__Your assignment__. In the entries that follow, find every line containing "agent" and copy it.

__Recorded data__.
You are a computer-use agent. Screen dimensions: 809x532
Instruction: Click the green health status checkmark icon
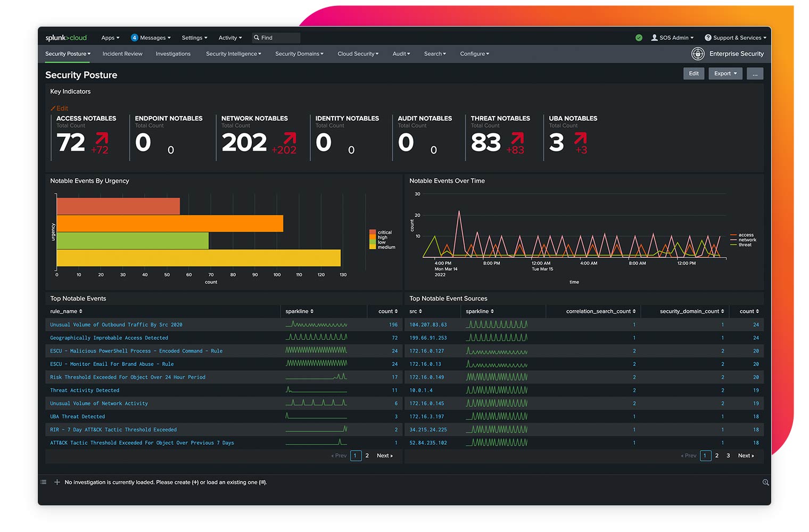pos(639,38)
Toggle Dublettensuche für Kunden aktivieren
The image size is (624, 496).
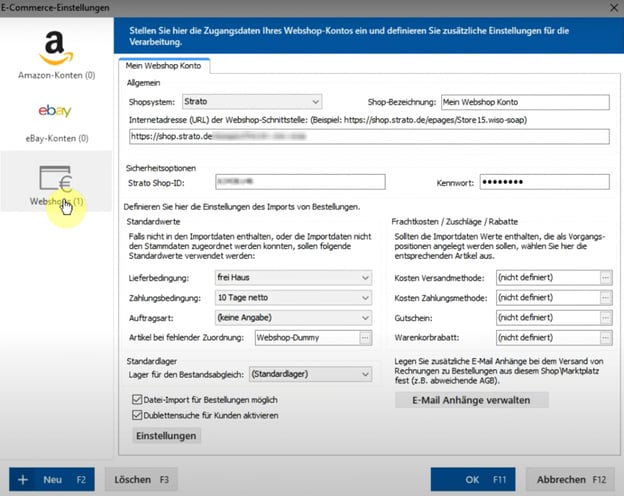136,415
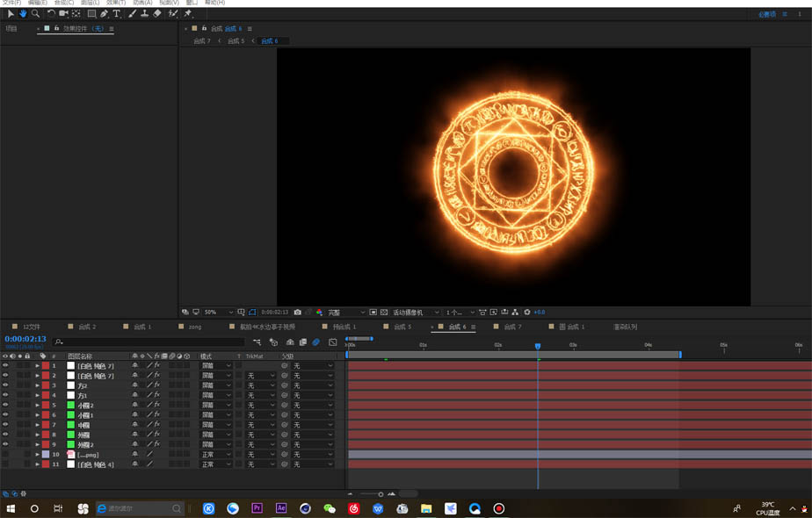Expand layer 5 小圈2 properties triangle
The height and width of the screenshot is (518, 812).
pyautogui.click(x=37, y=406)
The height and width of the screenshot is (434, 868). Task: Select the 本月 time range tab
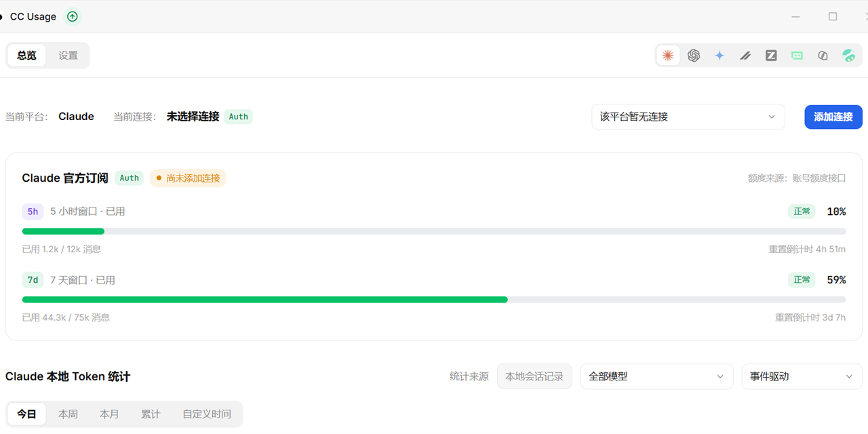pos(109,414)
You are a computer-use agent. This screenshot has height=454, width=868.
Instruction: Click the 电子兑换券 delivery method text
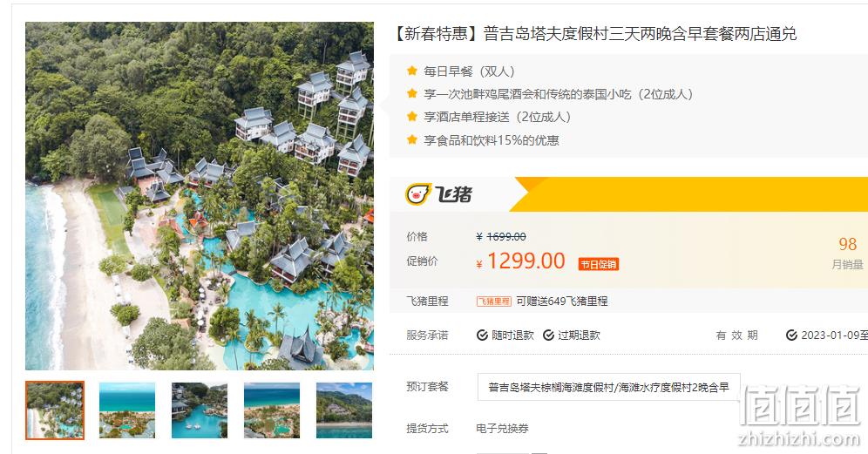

--

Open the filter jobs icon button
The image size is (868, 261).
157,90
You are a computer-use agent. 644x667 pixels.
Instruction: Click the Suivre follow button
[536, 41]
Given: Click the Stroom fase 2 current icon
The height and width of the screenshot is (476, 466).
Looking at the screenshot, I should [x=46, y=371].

...

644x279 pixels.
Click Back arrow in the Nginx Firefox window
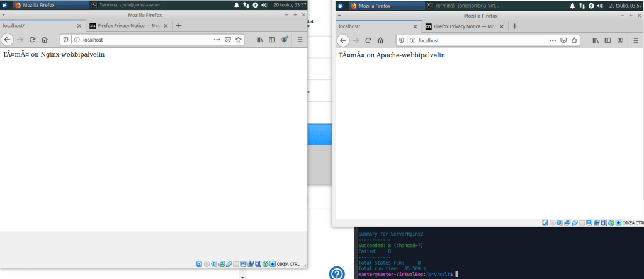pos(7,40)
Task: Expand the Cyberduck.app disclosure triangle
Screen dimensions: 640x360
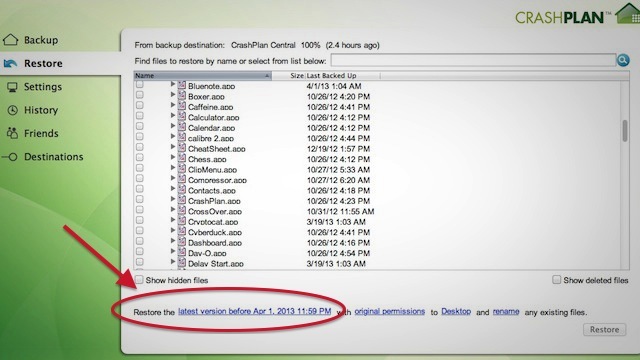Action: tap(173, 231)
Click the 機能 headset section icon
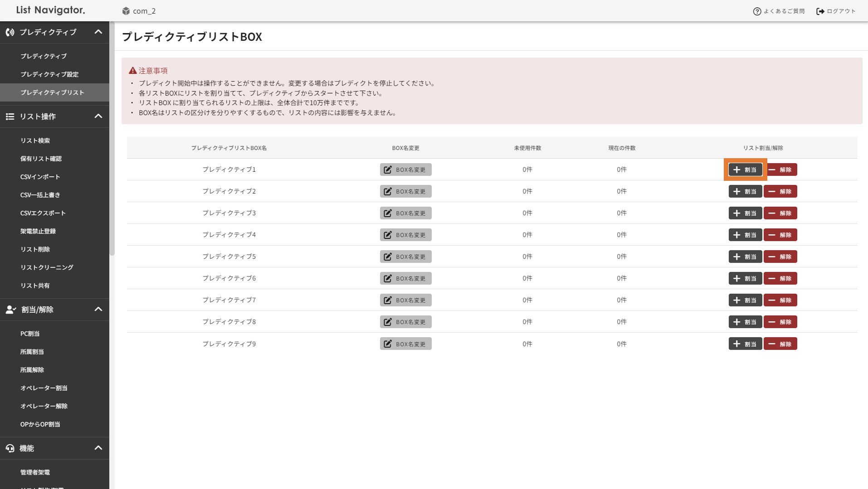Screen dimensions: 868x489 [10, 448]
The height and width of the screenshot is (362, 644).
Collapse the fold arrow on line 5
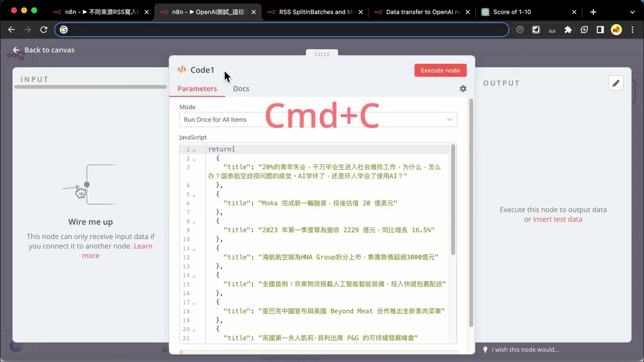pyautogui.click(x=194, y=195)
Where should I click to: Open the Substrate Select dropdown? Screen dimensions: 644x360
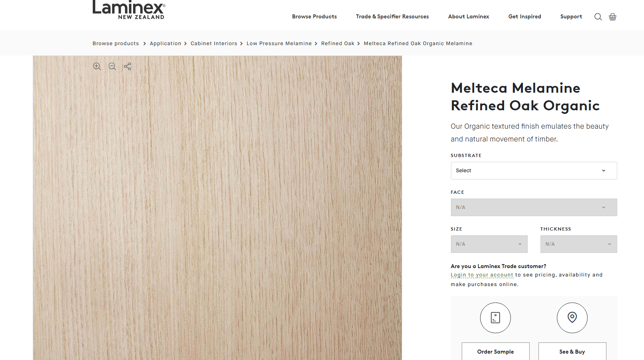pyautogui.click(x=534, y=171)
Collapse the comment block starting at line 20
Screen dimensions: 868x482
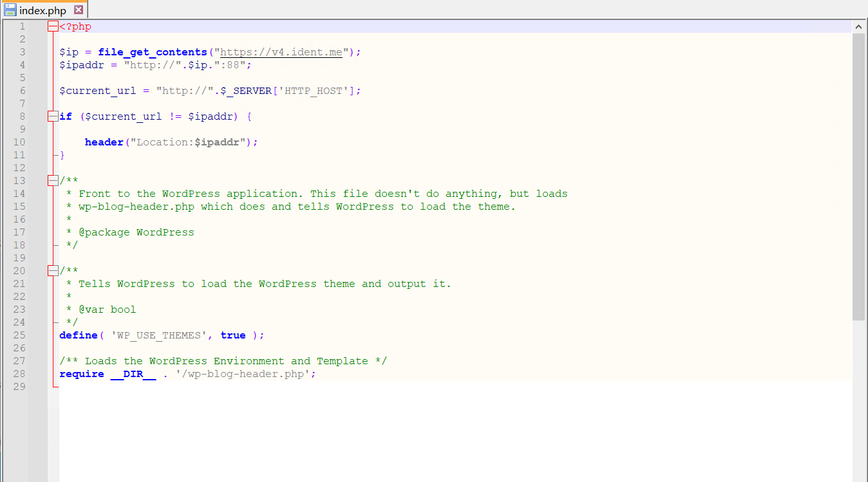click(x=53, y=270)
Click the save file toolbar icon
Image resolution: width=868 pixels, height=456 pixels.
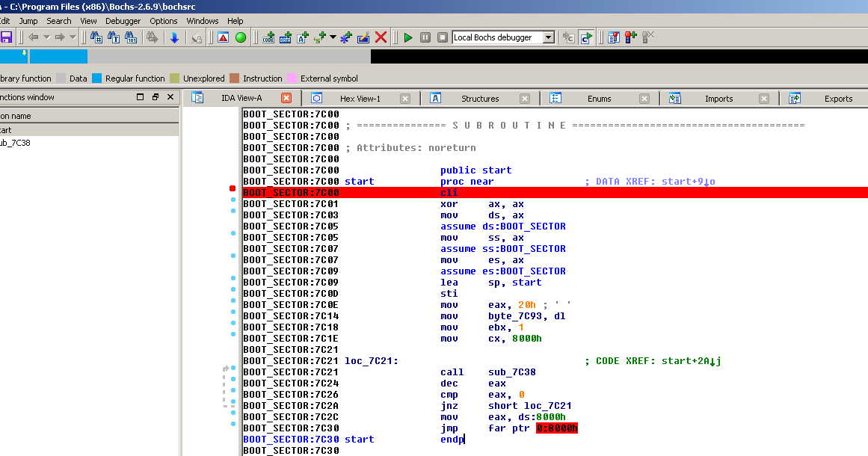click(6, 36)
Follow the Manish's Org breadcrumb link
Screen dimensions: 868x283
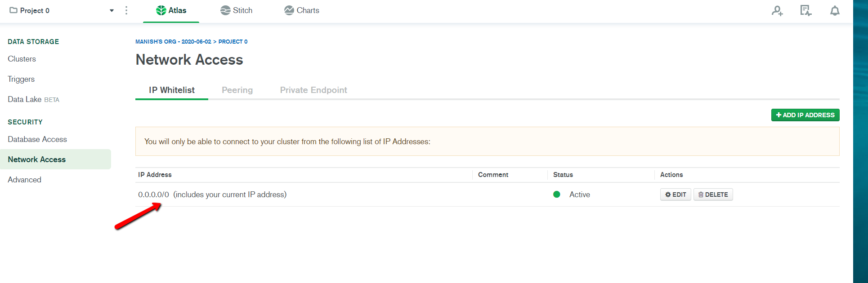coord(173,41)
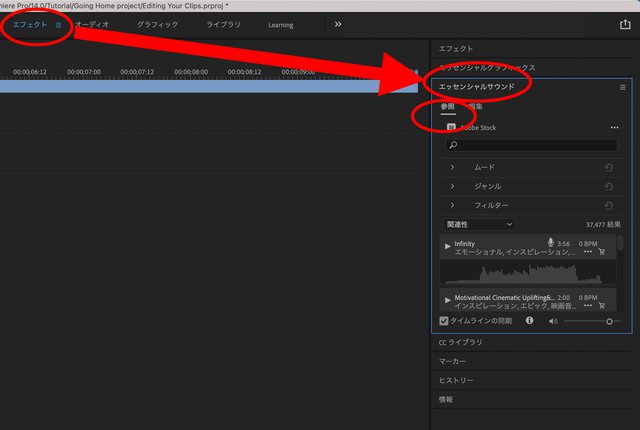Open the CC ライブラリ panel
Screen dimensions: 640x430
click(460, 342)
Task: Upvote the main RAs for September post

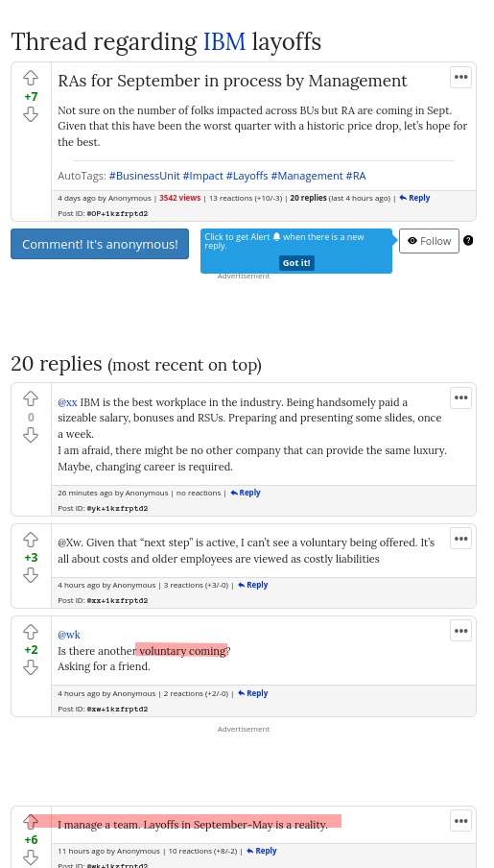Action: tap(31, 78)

__Task answer__.
You are a computer-use agent. Screen dimensions: 809x532
You are a computer-use agent. This screenshot has height=454, width=868.
You are a computer-use agent. 644x667 pixels.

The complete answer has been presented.